Love, gratitude and emotional tattoos
“You were a healthy happy baby; you didn’t need anything.” When my mother said this to me, the statement landed in my preadolescent subconscious mind like a well-sharpened pencil point on a blank page drawing a straight line from those words to my task and mission in life.
The tone in my mother’s voice made it clear she felt relief when I came along. The brother born before me was very sick and the sister who came after me needed surgery. I was the break she got in between the two.
Getting attention in a good way from her was, understandably, in short supply. There were eight of us kids, all close in age. I was born right in the middle. Good place to get lost.
Not needing anything, I thought, would be a way to distinguish myself from my siblings. I wore it like a medal of honor with pride.
I might as well have had a button on the collar of my school uniform that said “she doesn’t need anything, move along”.
When I had my first date with the cutest boy in the neighborhood, I was so excited and nervous and was already mapping out in my mind what I would say to hopefully impress him. Maybe I’d even get my first kiss.
My parents left us alone in the pool room where we sat on the couch. Elton John’s “Your Song” was playing in the background. At some point, I blurted out that I had decided:
I would not get married before the age of 30 (check)
I would make my own money and not need a man to be successful (check)
Children would have to come later in life; my own career must come first (check)
We were barely teenagers at the time. You can imagine how that was received. With a dear-in-the-headlights look, a few awkward minutes later he said he had to go and the date was over. It never occurred to me that his abrupt departure had anything to do with my pronouncements.
I was hurt, but my mission remained intact. I took those beliefs with me on the road to adulthood. I built a busy and exciting life full of adventures and career advancements not needing anything.
The deeply satisfying feeling of being able to figure everything out by myself and the successes that followed overshadowed a gnawing confusion as to why I began to feel isolated and alone. An overwhelming, heart-wrenching sadness followed me everywhere.
It took some time but with the help of my intuitive inner voice, I heard the echo of my mother’s words and the line drawn between them and the choices I had made in my adult life. I looked around my life and found no shelter in the storm, few places to find comfort, no one I felt I could rely on. Why? I asked myself. Because I didn’t need anything. My heart opened to a flood of needs, wants, and desires I had abandoned and the grief of having left them behind.
It brought to mind a phrase I heard somewhere:
grief is love with nowhere to go
Fast forward. The only thing that truly matters to me are the connections I have made with all the people in my life, past and present, where my love has found so many places to land. This is what success looks like for me now. The other achievements pale by comparison.

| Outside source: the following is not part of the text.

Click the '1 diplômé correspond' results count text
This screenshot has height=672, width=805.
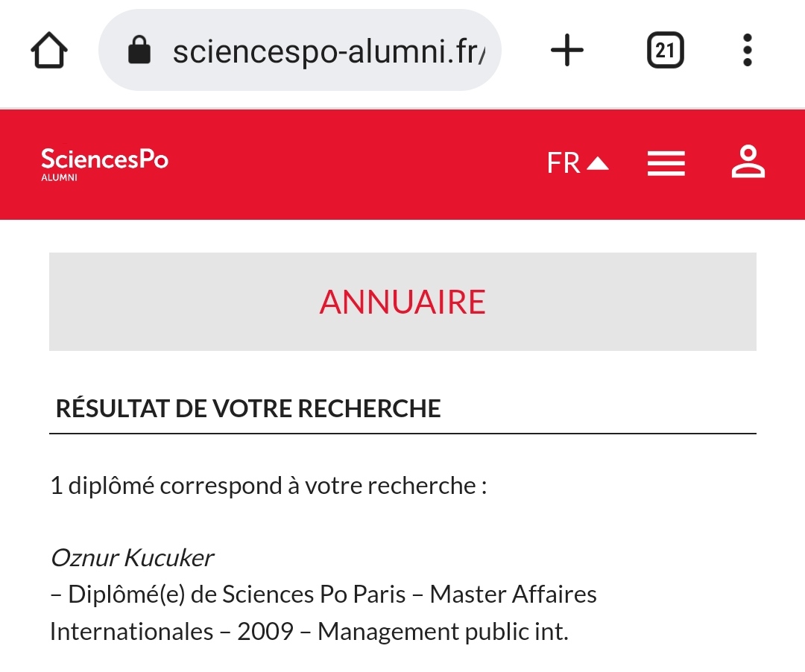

All those precious connections include all of you, dear friends.
My work as an intuitive, which arrived at my door 15 years ago, has made it possible for me to make deep, soulful connections with all of you in ways that have left an indelible mark on my heart.
Turns out, in fact, I do need things. The needing of them is the gift that creates a web of connections where I am never alone. I will be eternally grateful for that.
My wish for you throughout this holiday season and into the new year is to ask for something you need, for it to be given, and received, with love.